[Stored data entries]
=== Begin Enclosure ===

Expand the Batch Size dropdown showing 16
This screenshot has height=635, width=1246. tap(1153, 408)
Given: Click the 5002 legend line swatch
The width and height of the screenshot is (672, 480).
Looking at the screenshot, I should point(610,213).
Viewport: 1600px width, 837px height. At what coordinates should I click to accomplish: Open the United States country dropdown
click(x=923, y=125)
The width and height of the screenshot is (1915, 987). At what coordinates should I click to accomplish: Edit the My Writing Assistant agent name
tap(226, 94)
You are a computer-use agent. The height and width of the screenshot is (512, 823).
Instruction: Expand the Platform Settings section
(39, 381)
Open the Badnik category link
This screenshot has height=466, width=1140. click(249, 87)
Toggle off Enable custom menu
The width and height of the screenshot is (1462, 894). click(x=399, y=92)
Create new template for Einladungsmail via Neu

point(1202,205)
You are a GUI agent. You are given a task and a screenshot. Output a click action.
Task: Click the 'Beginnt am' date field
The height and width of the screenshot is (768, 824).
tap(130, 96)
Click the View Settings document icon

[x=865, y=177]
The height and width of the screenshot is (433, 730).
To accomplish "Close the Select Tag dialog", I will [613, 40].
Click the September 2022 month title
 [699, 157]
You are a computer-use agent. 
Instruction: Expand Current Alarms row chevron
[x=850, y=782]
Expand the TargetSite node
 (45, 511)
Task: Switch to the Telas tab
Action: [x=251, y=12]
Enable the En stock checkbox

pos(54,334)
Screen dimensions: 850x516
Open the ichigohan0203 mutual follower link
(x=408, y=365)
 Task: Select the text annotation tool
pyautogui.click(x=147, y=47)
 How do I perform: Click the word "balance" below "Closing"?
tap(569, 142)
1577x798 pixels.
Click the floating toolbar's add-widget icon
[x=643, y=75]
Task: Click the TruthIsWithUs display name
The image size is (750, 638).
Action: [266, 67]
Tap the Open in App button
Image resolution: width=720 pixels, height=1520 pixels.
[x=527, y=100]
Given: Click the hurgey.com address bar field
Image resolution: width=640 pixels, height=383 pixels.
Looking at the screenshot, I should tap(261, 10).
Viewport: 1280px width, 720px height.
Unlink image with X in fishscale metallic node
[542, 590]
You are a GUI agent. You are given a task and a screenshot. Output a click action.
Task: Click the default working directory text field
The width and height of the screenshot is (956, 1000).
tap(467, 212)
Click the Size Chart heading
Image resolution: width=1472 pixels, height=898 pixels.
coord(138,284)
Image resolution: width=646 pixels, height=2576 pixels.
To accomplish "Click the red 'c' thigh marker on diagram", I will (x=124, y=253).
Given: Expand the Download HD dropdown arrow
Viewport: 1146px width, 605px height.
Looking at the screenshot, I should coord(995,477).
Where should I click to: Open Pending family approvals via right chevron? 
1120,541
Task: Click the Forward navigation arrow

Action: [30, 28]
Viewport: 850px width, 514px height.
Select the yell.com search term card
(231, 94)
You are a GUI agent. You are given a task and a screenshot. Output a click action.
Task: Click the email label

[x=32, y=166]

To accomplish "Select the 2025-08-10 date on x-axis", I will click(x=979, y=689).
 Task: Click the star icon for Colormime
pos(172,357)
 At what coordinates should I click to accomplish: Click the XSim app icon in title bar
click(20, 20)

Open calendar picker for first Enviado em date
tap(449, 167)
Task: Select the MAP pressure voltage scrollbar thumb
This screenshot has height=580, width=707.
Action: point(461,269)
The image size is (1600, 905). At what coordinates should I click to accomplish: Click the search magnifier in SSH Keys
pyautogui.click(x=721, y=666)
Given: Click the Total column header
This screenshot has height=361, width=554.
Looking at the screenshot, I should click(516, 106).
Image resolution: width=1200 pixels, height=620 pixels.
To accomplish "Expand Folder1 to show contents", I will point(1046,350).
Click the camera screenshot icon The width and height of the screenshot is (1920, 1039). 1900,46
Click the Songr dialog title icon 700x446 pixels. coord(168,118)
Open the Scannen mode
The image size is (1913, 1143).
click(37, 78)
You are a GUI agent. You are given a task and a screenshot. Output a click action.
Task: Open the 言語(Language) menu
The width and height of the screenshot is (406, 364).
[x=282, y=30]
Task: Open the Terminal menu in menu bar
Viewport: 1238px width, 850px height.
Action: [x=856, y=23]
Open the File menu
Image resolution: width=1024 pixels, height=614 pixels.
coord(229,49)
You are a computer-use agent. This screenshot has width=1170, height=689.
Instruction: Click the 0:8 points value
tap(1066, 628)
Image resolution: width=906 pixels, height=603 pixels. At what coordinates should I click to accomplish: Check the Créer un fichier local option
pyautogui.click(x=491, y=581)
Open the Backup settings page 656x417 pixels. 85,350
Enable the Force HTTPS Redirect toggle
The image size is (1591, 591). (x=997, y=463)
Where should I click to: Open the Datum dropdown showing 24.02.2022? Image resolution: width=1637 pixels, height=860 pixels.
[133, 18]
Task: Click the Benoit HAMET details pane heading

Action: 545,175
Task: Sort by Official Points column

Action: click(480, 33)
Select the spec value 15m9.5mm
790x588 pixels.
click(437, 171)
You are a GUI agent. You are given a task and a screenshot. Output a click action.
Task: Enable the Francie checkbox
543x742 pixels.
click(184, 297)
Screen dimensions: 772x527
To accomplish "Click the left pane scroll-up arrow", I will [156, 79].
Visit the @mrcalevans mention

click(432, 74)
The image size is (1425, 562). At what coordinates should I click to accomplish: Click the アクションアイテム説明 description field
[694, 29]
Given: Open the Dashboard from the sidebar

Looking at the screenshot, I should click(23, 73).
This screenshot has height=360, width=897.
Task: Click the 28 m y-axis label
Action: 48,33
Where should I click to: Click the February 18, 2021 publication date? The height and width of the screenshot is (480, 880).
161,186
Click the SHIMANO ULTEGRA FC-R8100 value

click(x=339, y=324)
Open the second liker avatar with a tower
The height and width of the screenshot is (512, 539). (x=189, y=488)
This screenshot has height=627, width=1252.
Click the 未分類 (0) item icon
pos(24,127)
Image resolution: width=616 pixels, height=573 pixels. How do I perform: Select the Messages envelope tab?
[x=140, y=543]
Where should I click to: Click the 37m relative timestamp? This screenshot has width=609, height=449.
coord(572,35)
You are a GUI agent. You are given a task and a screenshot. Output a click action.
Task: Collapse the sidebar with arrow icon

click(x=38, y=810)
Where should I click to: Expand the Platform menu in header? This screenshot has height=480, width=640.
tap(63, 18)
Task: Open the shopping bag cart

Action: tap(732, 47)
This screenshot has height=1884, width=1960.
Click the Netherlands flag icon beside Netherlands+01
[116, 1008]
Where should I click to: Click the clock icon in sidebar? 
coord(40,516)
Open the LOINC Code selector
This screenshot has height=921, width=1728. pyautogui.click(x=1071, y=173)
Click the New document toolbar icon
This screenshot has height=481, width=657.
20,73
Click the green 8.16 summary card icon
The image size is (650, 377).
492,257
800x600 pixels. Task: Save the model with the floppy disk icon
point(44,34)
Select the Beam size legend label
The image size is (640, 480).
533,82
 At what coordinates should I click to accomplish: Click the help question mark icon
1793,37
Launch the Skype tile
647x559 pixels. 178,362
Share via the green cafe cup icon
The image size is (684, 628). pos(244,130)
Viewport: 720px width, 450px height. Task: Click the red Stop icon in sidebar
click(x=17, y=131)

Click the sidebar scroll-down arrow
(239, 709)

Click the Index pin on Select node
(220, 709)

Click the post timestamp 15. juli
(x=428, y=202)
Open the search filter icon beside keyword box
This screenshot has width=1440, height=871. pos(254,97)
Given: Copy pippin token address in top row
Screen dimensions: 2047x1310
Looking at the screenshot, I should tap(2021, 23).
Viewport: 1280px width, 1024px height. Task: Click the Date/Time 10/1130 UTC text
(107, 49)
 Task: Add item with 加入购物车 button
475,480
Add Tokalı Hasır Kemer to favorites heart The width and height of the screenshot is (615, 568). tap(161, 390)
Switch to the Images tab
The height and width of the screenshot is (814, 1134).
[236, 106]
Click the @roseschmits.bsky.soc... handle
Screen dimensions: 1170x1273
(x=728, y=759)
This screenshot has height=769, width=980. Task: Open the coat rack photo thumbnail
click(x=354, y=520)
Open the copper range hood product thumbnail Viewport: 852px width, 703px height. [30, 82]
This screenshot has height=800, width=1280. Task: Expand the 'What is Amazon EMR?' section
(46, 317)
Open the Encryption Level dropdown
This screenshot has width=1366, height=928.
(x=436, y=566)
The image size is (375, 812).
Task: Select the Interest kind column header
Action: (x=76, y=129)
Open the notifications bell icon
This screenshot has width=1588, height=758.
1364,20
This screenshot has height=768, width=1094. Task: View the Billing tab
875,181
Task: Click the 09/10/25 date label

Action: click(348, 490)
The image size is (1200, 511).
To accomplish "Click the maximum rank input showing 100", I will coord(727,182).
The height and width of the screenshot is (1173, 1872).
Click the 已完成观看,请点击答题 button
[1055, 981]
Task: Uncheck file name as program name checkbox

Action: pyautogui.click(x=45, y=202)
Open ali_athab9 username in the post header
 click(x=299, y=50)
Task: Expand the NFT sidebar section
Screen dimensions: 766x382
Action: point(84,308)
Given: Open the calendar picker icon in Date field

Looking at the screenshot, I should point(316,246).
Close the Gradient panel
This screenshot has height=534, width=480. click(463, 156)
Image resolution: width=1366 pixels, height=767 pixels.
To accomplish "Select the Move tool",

=== End Enclosure ===

Exercise objective:
Your answer must consist solely of the lines above between the line holding "Click the View Settings document icon" and the line holding "Task: Click the TruthIsWithUs display name", inclusive, copied exactly.

Written reply:
Click the View Settings document icon

[x=865, y=177]
The height and width of the screenshot is (433, 730).
To accomplish "Close the Select Tag dialog", I will [613, 40].
Click the September 2022 month title
 [699, 157]
You are a computer-use agent. 
Instruction: Expand Current Alarms row chevron
[x=850, y=782]
Expand the TargetSite node
 (45, 511)
Task: Switch to the Telas tab
Action: [x=251, y=12]
Enable the En stock checkbox

pos(54,334)
Screen dimensions: 850x516
Open the ichigohan0203 mutual follower link
(x=408, y=365)
 Task: Select the text annotation tool
pyautogui.click(x=147, y=47)
 How do I perform: Click the word "balance" below "Closing"?
tap(569, 142)
1577x798 pixels.
Click the floating toolbar's add-widget icon
[x=643, y=75]
Task: Click the TruthIsWithUs display name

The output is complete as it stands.